Lo realmente interesante de esta tercera novela –en relación con las primeras dos– es que dota de una aparente dirección a la Pentalogía, demuestra que Ferreira está creciendo como escritor y genera expectativa sobre la dirección que tomarán las siguientes dos novelas de la serie. Su obra no en un inventario morboso de las posibles formas de la violencia nacional, sino un gran proyecto narrativo anclado en la obsesión de entender lo inexplicable, lo trágico, lo profundamente real. ¿Cómo entender esto?
“Me acuerdo de un anciano que se arrastraba, mutilado, por el barro y parecía feliz de hallar la muerte pegado al gollete de su calambuco. Me acuerdo de ‘Mata a tu mujer, porque es chivata’. Me acuerdo de desobedecer la orden. Me acuerdo de cavar mi propia tumba bajo el sol de la canícula. Me acuerdo de huir en la noche y de los aullidos de mis perseguidores”.

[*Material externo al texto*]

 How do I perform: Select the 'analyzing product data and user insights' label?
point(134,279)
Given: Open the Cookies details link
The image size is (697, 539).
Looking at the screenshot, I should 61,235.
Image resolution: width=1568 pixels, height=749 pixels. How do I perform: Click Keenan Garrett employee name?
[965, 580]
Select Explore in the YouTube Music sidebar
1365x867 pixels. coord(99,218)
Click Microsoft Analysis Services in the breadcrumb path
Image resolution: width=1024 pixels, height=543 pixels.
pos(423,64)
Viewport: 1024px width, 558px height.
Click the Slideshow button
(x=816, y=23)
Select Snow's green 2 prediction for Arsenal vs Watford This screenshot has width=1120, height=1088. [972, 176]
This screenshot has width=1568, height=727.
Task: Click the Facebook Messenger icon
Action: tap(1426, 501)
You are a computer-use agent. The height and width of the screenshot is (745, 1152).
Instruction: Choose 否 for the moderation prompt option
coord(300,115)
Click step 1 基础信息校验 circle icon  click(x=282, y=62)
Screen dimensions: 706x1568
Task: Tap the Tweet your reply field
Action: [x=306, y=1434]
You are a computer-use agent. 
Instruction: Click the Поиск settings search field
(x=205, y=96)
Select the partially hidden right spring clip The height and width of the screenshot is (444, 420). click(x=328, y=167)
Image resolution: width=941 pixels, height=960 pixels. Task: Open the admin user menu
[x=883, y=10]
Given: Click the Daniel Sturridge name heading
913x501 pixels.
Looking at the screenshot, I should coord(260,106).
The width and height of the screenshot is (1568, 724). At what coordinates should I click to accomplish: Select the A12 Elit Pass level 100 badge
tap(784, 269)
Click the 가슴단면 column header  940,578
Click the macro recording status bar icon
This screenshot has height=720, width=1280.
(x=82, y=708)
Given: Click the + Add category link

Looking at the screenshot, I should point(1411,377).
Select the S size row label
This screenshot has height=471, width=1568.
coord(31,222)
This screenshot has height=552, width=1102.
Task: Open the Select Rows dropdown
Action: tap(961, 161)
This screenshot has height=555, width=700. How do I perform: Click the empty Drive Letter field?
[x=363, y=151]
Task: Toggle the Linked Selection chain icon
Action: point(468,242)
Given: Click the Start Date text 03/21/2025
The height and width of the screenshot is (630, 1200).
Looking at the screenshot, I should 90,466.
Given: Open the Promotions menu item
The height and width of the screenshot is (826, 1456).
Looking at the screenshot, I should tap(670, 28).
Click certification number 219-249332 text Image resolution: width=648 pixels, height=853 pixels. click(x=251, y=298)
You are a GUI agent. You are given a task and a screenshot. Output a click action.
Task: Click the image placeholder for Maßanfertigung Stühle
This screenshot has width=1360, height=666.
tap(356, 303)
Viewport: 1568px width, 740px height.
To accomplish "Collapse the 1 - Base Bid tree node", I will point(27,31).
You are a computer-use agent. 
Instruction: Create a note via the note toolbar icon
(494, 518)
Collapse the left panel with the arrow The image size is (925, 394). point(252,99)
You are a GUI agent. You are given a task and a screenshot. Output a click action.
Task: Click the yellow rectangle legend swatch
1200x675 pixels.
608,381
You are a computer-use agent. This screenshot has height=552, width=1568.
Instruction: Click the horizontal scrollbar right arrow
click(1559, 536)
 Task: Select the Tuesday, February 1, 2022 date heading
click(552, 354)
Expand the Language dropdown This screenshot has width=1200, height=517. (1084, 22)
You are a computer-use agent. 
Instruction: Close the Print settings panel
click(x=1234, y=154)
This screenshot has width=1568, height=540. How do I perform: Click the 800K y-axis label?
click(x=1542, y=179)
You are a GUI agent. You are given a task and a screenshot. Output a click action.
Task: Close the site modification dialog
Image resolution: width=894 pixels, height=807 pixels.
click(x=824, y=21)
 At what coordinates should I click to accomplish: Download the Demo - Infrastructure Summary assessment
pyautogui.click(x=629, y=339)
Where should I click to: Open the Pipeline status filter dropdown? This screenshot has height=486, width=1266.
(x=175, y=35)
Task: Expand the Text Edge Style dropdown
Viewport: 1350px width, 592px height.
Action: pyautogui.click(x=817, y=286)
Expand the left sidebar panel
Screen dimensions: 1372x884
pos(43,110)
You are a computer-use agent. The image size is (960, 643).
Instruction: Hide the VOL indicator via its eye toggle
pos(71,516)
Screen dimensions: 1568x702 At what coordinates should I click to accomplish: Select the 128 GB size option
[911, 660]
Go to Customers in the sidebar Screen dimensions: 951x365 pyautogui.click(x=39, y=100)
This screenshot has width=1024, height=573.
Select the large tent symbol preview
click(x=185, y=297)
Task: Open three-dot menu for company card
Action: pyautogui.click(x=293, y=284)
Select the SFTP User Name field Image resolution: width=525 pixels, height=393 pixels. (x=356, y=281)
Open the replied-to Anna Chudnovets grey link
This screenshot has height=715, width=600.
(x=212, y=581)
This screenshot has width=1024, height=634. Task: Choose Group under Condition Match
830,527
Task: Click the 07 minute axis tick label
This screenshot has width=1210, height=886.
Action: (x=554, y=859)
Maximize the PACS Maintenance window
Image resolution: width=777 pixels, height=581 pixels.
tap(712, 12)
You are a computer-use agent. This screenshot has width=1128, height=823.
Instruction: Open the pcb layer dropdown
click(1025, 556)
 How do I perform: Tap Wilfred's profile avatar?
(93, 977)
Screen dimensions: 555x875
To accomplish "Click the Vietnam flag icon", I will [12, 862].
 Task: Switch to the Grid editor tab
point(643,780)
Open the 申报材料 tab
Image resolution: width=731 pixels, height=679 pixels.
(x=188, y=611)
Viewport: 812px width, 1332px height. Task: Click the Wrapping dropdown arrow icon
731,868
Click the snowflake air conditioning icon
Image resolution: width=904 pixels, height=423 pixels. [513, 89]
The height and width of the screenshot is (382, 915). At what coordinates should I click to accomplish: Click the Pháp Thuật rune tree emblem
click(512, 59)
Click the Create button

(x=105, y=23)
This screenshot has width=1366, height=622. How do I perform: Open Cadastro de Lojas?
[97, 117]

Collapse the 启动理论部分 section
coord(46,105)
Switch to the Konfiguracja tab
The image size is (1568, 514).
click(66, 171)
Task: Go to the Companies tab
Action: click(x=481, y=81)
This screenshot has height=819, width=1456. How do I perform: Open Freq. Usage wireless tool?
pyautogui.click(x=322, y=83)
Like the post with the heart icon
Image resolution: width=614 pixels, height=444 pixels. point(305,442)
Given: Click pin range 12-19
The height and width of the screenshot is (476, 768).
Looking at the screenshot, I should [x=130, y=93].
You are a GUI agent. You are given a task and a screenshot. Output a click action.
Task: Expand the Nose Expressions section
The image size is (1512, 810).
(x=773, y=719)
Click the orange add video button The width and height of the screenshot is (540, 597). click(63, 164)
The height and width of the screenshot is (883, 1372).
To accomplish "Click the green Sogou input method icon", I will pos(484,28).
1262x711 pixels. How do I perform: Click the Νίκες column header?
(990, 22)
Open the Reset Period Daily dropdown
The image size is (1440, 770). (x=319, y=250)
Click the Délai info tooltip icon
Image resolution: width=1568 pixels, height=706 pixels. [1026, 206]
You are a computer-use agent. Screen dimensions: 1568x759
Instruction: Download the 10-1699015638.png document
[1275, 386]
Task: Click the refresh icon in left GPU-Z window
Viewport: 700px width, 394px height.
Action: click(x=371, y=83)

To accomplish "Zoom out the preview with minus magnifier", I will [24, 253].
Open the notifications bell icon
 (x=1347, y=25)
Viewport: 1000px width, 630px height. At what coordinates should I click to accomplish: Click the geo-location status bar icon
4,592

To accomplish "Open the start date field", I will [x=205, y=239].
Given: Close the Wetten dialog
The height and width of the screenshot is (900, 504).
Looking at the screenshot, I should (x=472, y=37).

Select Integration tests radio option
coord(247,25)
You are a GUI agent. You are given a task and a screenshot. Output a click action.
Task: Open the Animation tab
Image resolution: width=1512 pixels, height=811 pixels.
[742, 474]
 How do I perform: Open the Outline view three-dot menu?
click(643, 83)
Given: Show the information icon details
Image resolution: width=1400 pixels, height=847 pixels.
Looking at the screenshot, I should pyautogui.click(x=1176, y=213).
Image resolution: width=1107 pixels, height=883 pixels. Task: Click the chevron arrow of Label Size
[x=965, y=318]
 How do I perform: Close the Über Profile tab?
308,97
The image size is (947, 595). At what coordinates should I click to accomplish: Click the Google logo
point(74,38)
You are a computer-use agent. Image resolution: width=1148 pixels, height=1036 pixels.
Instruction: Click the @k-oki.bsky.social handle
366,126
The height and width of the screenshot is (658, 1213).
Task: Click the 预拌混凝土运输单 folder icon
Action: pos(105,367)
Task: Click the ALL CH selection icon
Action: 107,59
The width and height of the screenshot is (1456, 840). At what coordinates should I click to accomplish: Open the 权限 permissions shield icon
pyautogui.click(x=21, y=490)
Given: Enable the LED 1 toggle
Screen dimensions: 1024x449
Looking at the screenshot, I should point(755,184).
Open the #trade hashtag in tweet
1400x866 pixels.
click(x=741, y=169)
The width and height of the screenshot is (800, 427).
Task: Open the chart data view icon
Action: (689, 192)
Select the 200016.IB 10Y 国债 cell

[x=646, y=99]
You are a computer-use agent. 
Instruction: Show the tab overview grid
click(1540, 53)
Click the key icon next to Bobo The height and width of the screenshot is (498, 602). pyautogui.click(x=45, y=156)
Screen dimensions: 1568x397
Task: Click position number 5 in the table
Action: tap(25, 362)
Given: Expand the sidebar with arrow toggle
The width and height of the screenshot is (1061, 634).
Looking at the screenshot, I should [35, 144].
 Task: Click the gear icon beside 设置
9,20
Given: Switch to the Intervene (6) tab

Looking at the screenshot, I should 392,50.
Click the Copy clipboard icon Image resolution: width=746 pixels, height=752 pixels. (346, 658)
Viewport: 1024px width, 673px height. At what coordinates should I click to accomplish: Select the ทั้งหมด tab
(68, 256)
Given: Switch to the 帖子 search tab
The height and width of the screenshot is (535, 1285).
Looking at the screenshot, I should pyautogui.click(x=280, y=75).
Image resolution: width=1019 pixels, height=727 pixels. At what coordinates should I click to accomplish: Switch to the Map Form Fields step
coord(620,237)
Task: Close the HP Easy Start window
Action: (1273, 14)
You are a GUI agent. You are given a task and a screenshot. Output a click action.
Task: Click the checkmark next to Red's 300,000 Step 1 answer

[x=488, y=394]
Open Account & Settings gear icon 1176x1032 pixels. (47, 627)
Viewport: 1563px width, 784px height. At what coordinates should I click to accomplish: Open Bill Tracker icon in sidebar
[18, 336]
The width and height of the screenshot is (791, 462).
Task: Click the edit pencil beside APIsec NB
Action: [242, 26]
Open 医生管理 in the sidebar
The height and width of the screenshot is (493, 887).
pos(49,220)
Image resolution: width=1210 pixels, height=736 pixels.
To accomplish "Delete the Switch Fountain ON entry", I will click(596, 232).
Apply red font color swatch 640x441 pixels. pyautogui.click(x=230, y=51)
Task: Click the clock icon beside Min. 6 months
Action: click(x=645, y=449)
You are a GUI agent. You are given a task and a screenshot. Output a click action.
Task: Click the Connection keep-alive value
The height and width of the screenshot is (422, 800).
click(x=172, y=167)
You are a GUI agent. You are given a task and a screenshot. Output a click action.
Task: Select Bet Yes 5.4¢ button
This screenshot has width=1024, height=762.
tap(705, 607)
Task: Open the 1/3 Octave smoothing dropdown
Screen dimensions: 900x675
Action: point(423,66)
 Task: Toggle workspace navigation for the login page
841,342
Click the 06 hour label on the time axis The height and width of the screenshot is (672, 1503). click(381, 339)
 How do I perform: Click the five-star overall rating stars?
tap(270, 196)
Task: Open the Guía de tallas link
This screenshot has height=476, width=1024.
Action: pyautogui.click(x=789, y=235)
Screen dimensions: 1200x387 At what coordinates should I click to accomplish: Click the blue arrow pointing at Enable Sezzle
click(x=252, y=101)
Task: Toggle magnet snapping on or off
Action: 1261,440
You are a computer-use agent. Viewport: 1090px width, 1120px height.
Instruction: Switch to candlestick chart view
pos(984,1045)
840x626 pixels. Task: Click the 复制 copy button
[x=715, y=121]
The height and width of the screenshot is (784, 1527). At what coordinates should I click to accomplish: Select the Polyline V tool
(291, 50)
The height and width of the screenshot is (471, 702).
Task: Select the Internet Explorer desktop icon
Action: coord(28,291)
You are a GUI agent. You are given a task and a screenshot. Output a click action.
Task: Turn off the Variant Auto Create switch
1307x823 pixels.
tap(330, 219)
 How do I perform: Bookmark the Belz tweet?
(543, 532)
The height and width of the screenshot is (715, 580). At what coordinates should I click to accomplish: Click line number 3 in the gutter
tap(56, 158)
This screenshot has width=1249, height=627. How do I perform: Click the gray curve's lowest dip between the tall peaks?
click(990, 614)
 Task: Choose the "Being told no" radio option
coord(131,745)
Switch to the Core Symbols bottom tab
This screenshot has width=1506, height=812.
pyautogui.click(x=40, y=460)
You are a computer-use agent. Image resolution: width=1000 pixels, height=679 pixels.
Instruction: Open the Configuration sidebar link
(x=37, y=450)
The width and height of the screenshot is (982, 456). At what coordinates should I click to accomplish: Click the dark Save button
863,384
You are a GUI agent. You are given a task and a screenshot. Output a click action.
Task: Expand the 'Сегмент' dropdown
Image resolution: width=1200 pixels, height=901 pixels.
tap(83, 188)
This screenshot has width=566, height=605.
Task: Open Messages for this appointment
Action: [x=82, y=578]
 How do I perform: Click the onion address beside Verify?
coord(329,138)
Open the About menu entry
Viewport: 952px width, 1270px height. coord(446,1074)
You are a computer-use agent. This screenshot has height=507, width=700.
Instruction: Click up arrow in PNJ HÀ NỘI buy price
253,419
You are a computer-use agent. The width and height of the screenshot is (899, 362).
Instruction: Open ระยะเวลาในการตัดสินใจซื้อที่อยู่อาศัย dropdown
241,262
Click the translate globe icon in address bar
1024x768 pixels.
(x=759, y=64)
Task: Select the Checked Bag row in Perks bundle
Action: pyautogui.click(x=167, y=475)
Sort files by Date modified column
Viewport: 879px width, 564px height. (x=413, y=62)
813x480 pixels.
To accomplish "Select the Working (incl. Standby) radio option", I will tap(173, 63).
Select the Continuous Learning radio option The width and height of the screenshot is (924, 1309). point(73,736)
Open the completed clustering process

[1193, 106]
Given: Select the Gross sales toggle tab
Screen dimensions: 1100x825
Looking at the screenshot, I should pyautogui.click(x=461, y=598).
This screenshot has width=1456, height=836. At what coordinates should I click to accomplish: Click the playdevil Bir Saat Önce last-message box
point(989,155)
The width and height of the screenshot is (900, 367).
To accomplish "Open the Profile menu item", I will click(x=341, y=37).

No es de extrañarse que Ferreira se nutra de las historias locales santandereanas, de testimonios de excombatientes y de los informes del Grupo de Memoria Histórica, pero también de la literatura de Louis-Ferdinand Celine, Joe Brainard o José Eustasio Rivera. “Supongo que para algunos lectores poco familiarizados con la literatura me convertiré en una especie de escritor impresentable, sobre todo ante las buenas conciencias que imaginan un país feliz donde no acaecieron hechos feroces como las masacres del Aro, de Mapiripán, las de Segovia, la del Naya”, afirma Ferreira. Para los otros lectores, aquellos interesados en una literatura desafiante, formalmente espléndida, escrita en el lenguaje de la llaga, un presente que no sana y no sabemos entender, quizá esos lectores encuentren en las novelas de Ferreira un espejo oscuro y valioso.